**Aim of the task:** Reproduce the following data line for line without any changes, omitting the pictures from your answer.
Start Record extracts
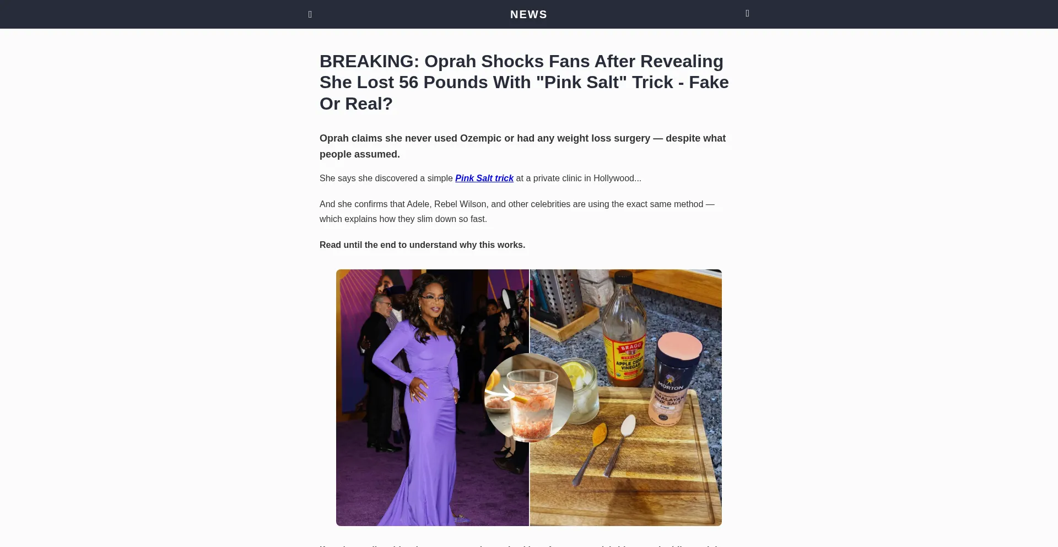Click the bold Ozempic claim subheading
1058x547 pixels.
click(523, 146)
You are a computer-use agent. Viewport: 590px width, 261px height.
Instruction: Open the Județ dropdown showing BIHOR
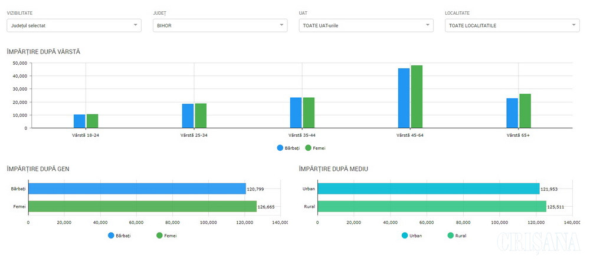[219, 25]
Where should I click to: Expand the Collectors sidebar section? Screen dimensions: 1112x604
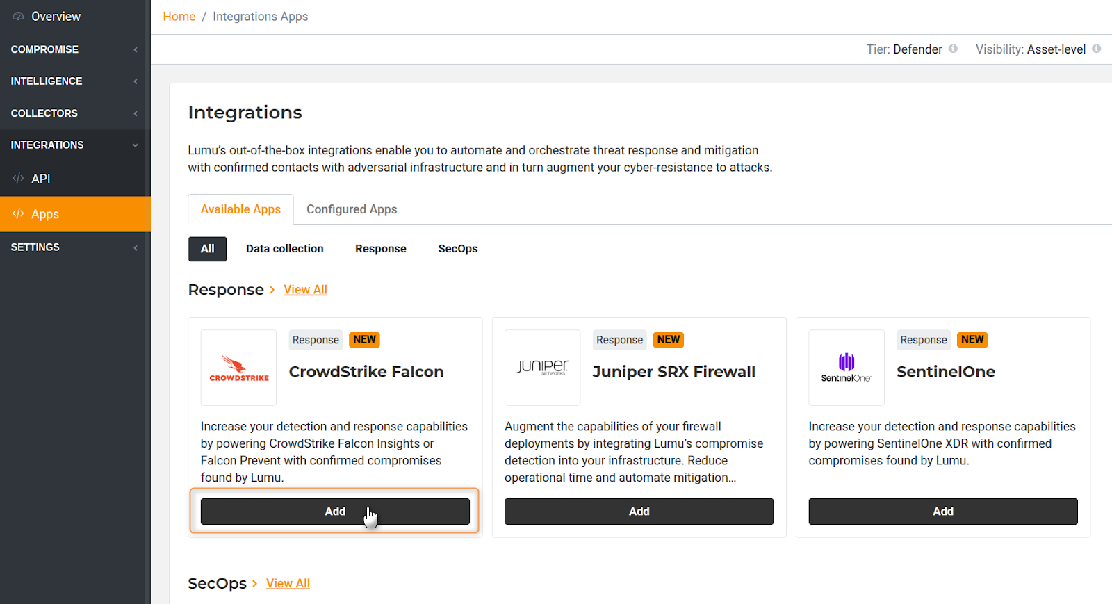74,113
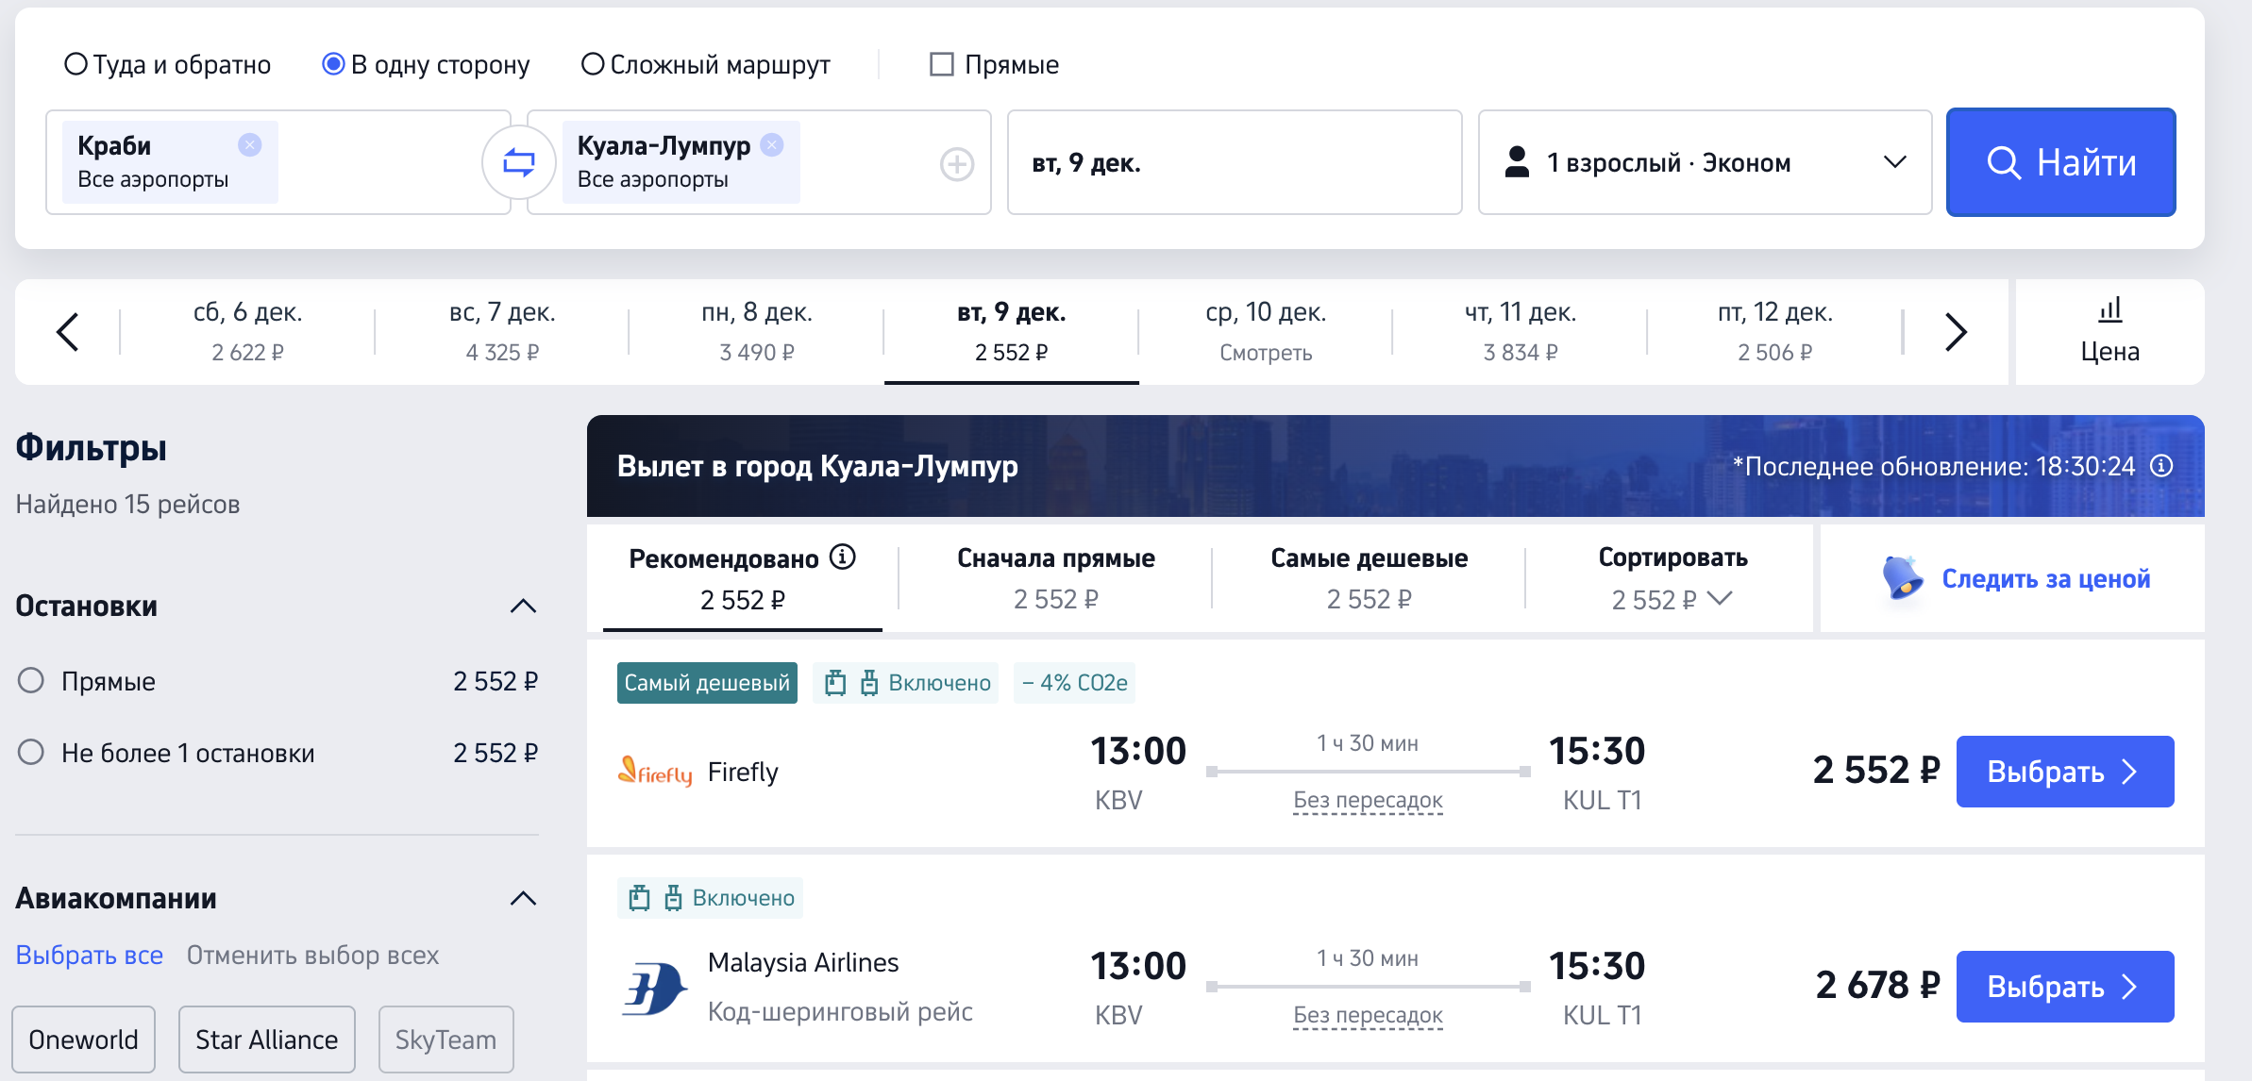The image size is (2252, 1081).
Task: Check the Прямые checkbox in search form
Action: click(941, 64)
End Record extracts
**Answer for this exercise:**
Click the bold Ozempic claim subheading
1058x547 pixels.
click(523, 146)
You are a computer-use agent. Viewport: 590px width, 261px height.
Instruction: Open the Județ dropdown showing BIHOR
[219, 25]
Where should I click to: Expand the Collectors sidebar section? Screen dimensions: 1112x604
74,113
The image size is (2252, 1081).
Task: Check the Прямые checkbox in search form
Action: click(941, 64)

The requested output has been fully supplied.